Techniques to find critical points (regions of strong direction change) are trickier. At the simplest, you might also use corner detectors and then check the distance from one corner to another to identify the place when the inner edge of the thumb meets the fist.
For more complex methods, look into papers about shape decomposition by authors such as Kimia, Siddiqi, and Xiaofing Mi.
MatchTemplate seems like a good fit for the problem you describe. In what way is it failing for you?
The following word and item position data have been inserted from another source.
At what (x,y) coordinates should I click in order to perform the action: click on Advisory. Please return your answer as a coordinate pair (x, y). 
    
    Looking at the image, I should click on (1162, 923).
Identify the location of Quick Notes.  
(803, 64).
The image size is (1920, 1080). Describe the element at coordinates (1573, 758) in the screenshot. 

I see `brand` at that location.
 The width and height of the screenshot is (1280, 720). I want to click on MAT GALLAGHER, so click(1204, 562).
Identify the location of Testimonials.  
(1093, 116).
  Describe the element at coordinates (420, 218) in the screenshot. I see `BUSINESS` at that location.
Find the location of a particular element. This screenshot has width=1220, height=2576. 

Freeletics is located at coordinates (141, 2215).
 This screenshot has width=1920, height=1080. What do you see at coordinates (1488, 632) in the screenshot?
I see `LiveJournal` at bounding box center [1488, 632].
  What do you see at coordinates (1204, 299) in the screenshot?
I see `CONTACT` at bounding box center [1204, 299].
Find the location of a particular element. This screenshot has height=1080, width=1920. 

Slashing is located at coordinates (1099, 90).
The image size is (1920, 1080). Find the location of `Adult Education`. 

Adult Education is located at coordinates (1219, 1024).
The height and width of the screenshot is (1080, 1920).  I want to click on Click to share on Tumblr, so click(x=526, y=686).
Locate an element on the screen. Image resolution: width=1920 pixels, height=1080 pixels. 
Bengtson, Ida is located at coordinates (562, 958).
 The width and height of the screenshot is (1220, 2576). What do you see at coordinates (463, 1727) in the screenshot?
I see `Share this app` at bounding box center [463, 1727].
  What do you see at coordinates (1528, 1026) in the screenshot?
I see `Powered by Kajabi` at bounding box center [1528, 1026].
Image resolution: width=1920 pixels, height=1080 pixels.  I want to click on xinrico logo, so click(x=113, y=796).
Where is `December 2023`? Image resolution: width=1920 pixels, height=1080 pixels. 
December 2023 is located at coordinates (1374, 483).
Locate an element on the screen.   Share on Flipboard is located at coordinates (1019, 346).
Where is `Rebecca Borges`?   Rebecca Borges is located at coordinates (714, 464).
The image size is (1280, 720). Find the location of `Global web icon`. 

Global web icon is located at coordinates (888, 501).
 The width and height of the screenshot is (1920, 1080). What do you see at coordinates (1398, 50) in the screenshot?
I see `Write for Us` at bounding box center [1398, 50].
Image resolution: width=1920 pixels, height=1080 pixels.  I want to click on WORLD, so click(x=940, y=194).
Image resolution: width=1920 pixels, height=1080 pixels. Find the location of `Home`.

If you are actually masking the thumbs-up/thumbs-down/thumbs-in-between signs as nicely as you show in your sample image then you have already done the most difficult part.
MatchTemplate does not include rotation and scaling in the search space, so you should generate more templates from your reference image at all rotations you'd like to detect, and you should scale your templates to match the general size of the found thumbs up/thumbs down signs.
[edit]
The result array for MatchTemplate contains an integer value that specifies how well the fit of template in image is at that location. If you use CV_TM_SQDIFF then the lowest value in the result array is the location of best fit, if you use CV_TM_CCORR or CV_TM_CCOEFF then it is the highest value. If your scaled and rotated template images all have the same number of white pixels then you can compare the value of best fit you find for all different template images, and the template image that has the best fit overall is the one you want to select.
There are tons of rotation/scaling independent detection functions that could conceivably help you, but normalizing your problem to work with MatchTemplate is by far the easiest.
For the more advanced stuff, check out SIFT, Haar feature based classifiers, or one of the others available in OpenCV
I think you can get excellent results if you just compute the two points that have the furthest shortest path going through white. The direction in which the thumb is pointing is just the direction of the line that joins the two points.
You can do this easily by sampling points on the white area and using Floyd-Warshall.